WHAT THE TASK ASKS = Although the records include pictures, the copy should not; write out exactly the lines from the first through the line with "Enter Quantity (807, 885)".

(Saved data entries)
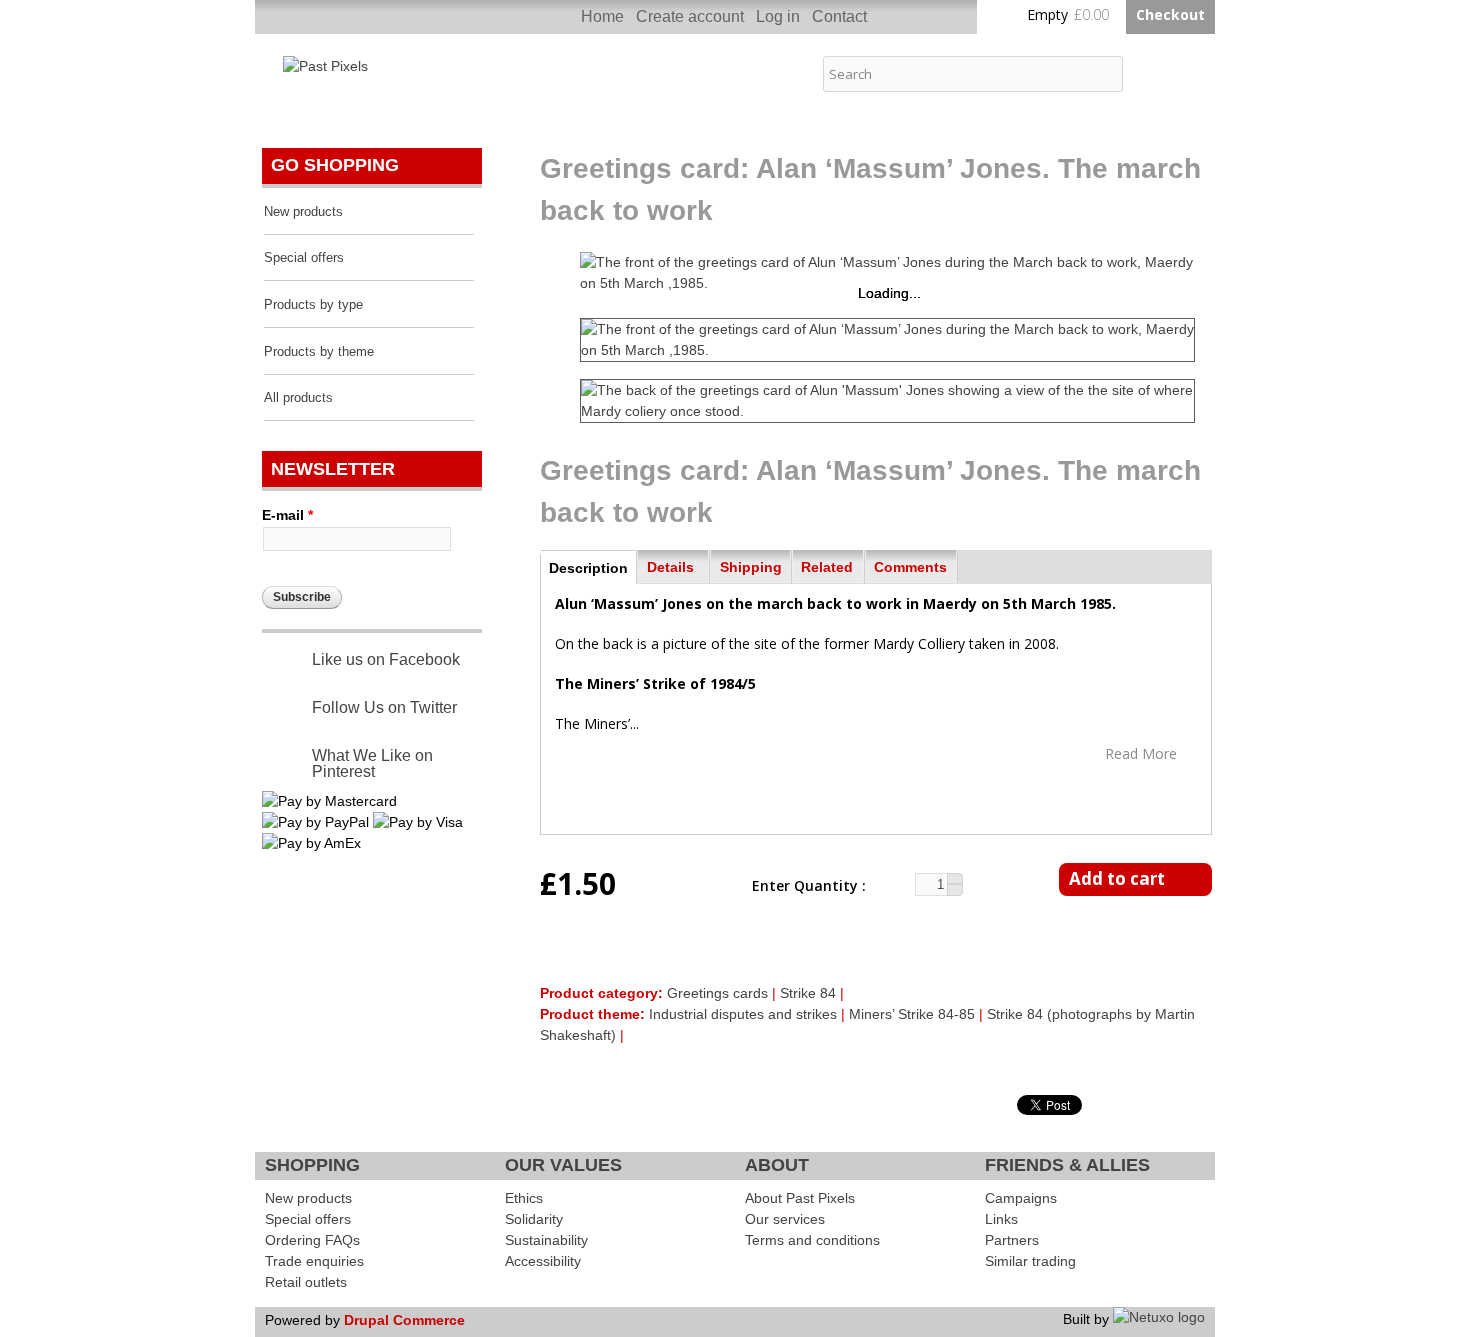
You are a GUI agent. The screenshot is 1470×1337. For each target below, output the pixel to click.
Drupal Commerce (404, 1320)
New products (303, 212)
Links (1001, 1219)
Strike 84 (808, 993)
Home (602, 16)
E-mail (287, 515)
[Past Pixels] (325, 66)
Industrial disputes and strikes (743, 1014)
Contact (839, 16)
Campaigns (1021, 1198)
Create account (690, 16)
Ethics (524, 1198)
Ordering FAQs (312, 1240)
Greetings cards (717, 993)
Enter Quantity (807, 885)
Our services (785, 1219)
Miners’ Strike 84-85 (912, 1014)
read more (1141, 753)
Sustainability (546, 1240)
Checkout (1170, 14)
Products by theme (319, 352)
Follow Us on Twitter (384, 707)
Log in (778, 16)
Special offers (304, 258)
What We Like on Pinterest (372, 763)
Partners (1012, 1240)
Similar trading (1030, 1261)
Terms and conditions (812, 1240)
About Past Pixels (800, 1198)
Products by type (313, 305)
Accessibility (543, 1261)
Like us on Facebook (386, 659)
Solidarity (534, 1219)
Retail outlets (306, 1282)
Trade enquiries (314, 1261)
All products (298, 398)
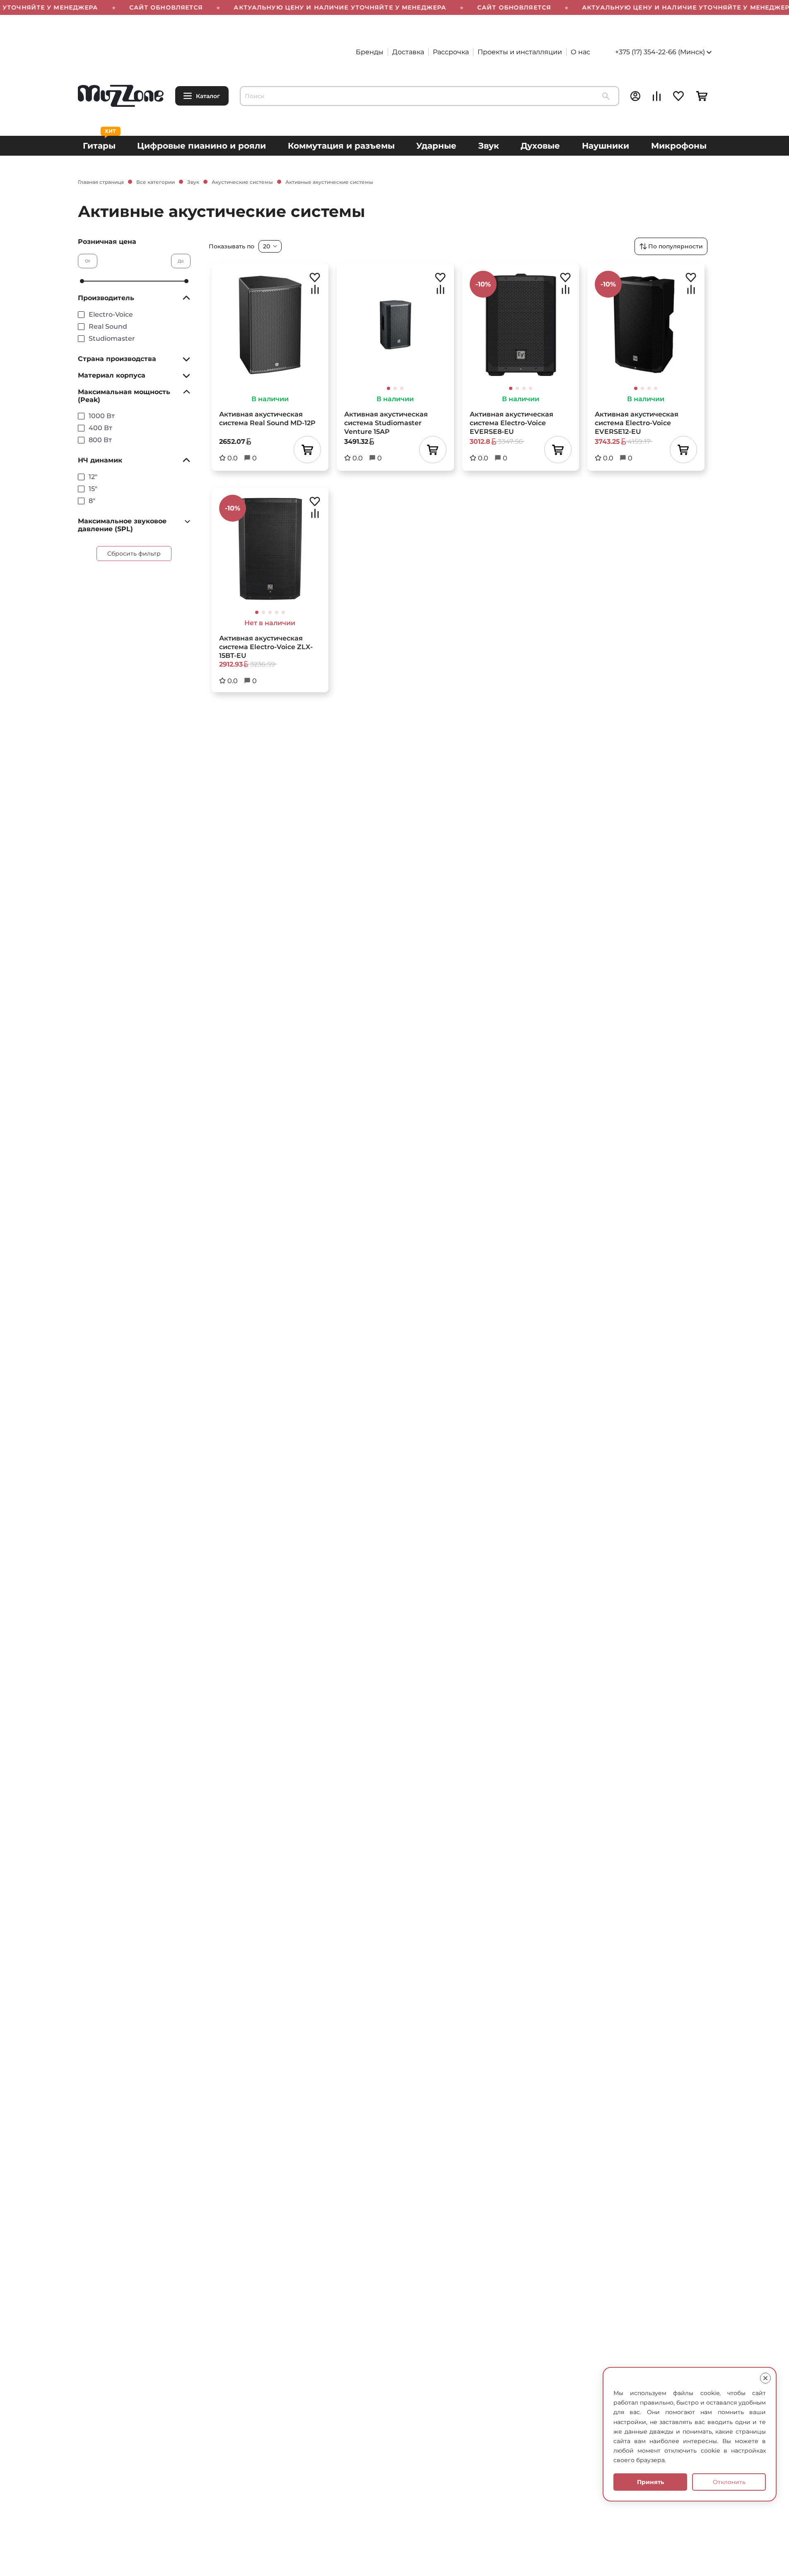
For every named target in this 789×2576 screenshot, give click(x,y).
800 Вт (100, 440)
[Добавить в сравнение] (315, 289)
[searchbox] (429, 96)
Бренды (370, 52)
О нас (580, 52)
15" (93, 489)
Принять (650, 2482)
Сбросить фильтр (134, 553)
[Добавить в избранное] (315, 277)
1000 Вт (102, 416)
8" (92, 501)
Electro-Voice (111, 314)
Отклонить (729, 2482)
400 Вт (100, 428)
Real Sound (108, 326)
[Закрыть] (765, 2378)
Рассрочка (451, 52)
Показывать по (231, 246)
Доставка (408, 52)
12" (93, 477)
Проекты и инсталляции (520, 52)
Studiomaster (112, 338)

ANSWER TO THIS PROBLEM =
You are a GUI agent. The screenshot is 1470×1337. For each target below, output the pixel to click.
Drupal Commerce (404, 1320)
New products (303, 212)
Links (1001, 1219)
Strike 84 (808, 993)
Home (602, 16)
E-mail (287, 515)
[Past Pixels] (325, 66)
Industrial disputes and strikes (743, 1014)
Contact (839, 16)
Campaigns (1021, 1198)
Create account (690, 16)
Ethics (524, 1198)
Ordering FAQs (312, 1240)
Greetings cards (717, 993)
Enter Quantity (807, 885)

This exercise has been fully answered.